Exercise
Render the entries below as a JSON list of strings, one string for each line, leaving out blank lines.
-- START Data entries --
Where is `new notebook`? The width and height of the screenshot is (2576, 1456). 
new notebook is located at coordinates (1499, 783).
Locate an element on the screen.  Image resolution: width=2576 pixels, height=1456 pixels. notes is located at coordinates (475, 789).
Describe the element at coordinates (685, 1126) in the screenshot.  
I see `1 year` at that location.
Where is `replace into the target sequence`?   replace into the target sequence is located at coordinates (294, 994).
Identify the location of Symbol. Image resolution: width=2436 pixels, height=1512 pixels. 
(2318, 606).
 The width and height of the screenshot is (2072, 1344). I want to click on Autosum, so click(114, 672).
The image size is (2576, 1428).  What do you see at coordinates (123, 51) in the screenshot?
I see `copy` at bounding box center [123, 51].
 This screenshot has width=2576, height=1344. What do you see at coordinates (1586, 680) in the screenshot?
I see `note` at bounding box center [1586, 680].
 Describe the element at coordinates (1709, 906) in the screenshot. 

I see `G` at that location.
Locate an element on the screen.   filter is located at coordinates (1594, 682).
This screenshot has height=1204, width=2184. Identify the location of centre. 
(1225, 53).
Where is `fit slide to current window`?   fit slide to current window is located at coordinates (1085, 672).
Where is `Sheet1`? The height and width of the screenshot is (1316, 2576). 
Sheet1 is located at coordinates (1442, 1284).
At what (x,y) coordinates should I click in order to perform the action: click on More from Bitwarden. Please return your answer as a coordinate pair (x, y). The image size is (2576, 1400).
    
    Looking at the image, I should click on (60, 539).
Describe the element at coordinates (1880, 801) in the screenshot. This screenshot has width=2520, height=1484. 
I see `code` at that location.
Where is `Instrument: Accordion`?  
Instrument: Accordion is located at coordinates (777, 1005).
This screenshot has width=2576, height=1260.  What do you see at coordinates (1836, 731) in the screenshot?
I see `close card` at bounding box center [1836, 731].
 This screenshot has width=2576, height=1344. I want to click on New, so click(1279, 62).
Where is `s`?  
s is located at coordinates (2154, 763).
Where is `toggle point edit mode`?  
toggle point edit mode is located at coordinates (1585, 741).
-- END Data entries --
Answer to the task
[
  "Where is `new notebook`? The width and height of the screenshot is (2576, 1456). ",
  "new notebook is located at coordinates (1499, 783).",
  "Locate an element on the screen.  Image resolution: width=2576 pixels, height=1456 pixels. notes is located at coordinates (475, 789).",
  "Describe the element at coordinates (685, 1126) in the screenshot.  ",
  "I see `1 year` at that location.",
  "Where is `replace into the target sequence`?   replace into the target sequence is located at coordinates (294, 994).",
  "Identify the location of Symbol. Image resolution: width=2436 pixels, height=1512 pixels. ",
  "(2318, 606).",
  " The width and height of the screenshot is (2072, 1344). I want to click on Autosum, so click(114, 672).",
  "The image size is (2576, 1428).  What do you see at coordinates (123, 51) in the screenshot?",
  "I see `copy` at bounding box center [123, 51].",
  " This screenshot has width=2576, height=1344. What do you see at coordinates (1586, 680) in the screenshot?",
  "I see `note` at bounding box center [1586, 680].",
  " Describe the element at coordinates (1709, 906) in the screenshot. ",
  "I see `G` at that location.",
  "Locate an element on the screen.   filter is located at coordinates (1594, 682).",
  "This screenshot has height=1204, width=2184. Identify the location of centre. ",
  "(1225, 53).",
  "Where is `fit slide to current window`?   fit slide to current window is located at coordinates (1085, 672).",
  "Where is `Sheet1`? The height and width of the screenshot is (1316, 2576). ",
  "Sheet1 is located at coordinates (1442, 1284).",
  "At what (x,y) coordinates should I click in order to perform the action: click on More from Bitwarden. Please return your answer as a coordinate pair (x, y). The image size is (2576, 1400).",
  "    Looking at the image, I should click on (60, 539).",
  "Describe the element at coordinates (1880, 801) in the screenshot. This screenshot has width=2520, height=1484. ",
  "I see `code` at that location.",
  "Where is `Instrument: Accordion`?  ",
  "Instrument: Accordion is located at coordinates (777, 1005).",
  "This screenshot has width=2576, height=1260.  What do you see at coordinates (1836, 731) in the screenshot?",
  "I see `close card` at bounding box center [1836, 731].",
  " This screenshot has width=2576, height=1344. I want to click on New, so click(1279, 62).",
  "Where is `s`?  ",
  "s is located at coordinates (2154, 763).",
  "Where is `toggle point edit mode`?  ",
  "toggle point edit mode is located at coordinates (1585, 741)."
]